── Supplied records
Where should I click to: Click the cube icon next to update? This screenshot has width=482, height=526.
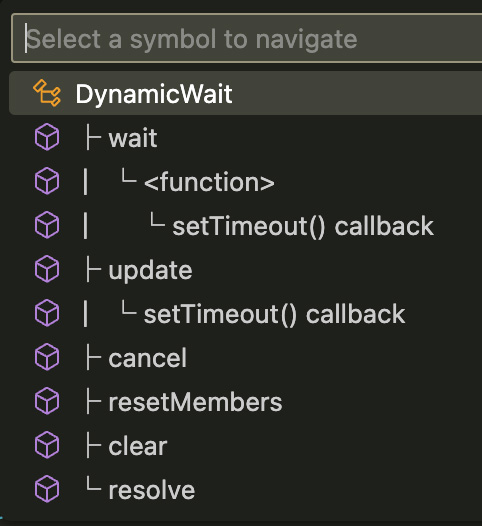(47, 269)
────
── Supplied records
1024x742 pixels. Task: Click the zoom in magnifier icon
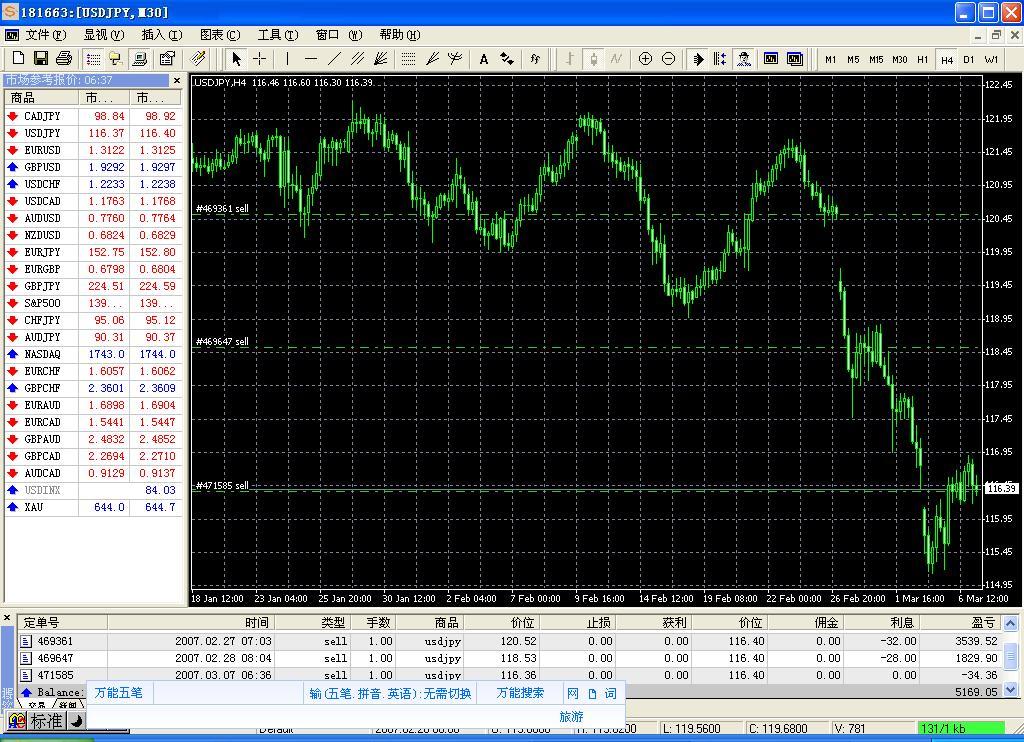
────
── Supplied records
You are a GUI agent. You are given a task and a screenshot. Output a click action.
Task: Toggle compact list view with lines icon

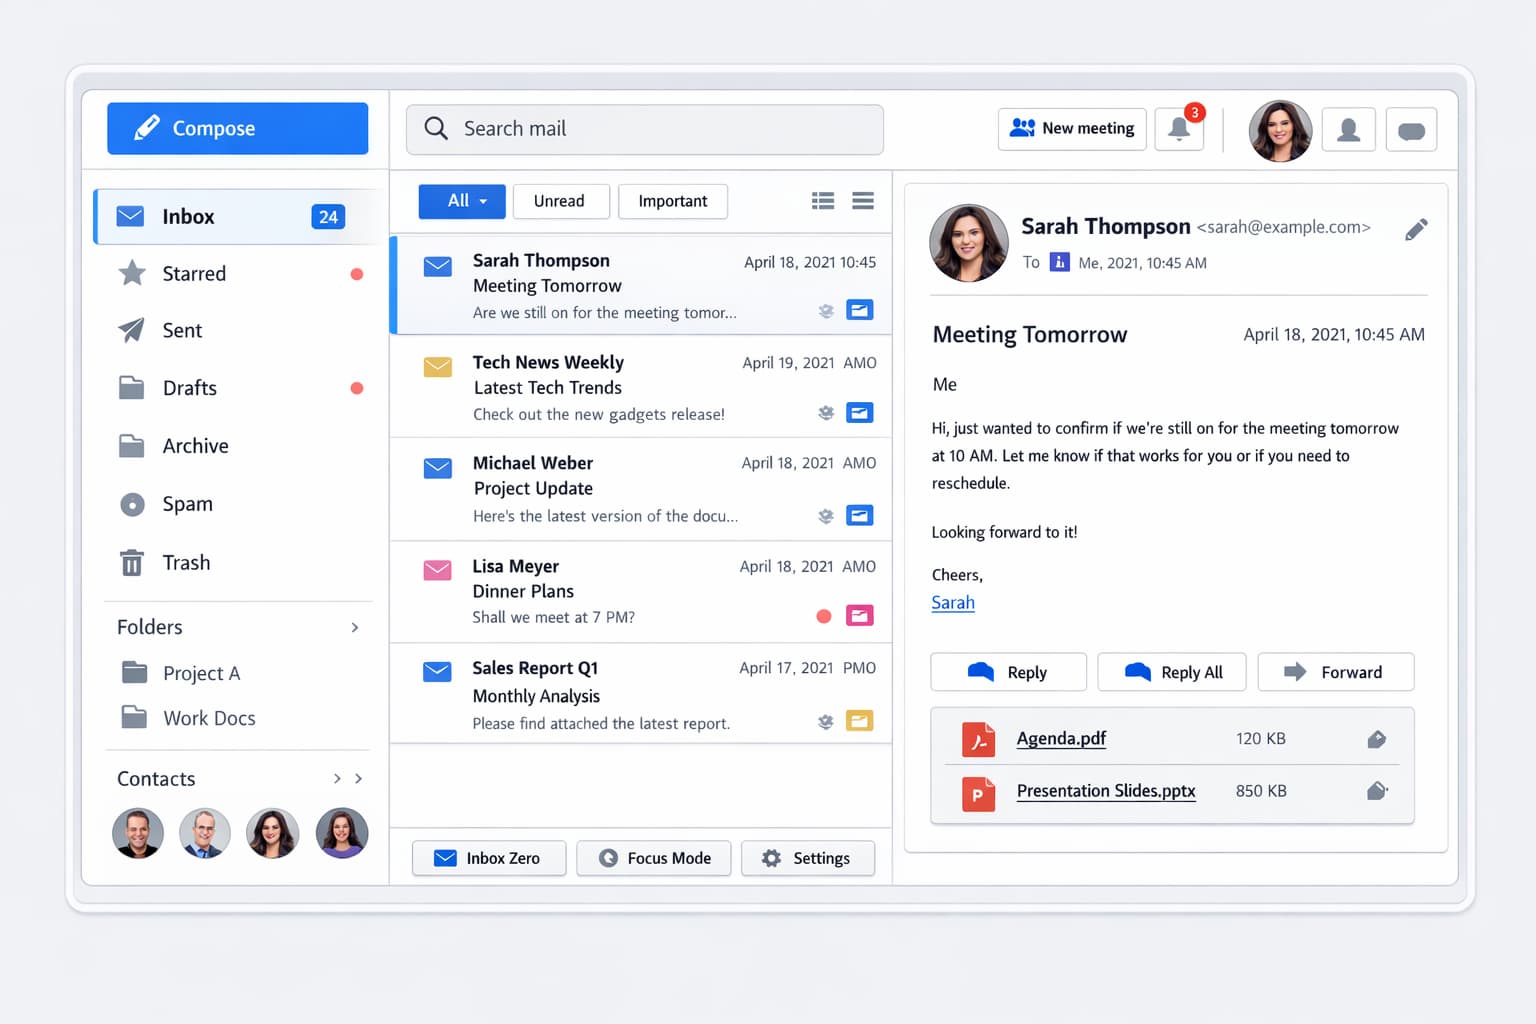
────
Once the line with "You are a GUI" is found in the records above, print exactly that line and every line after it through the line with "Task: Toggle compact".

Answer to the exercise:
You are a GUI agent. You are given a task and a screenshot. Output a click action.
Task: Toggle compact list view with lines icon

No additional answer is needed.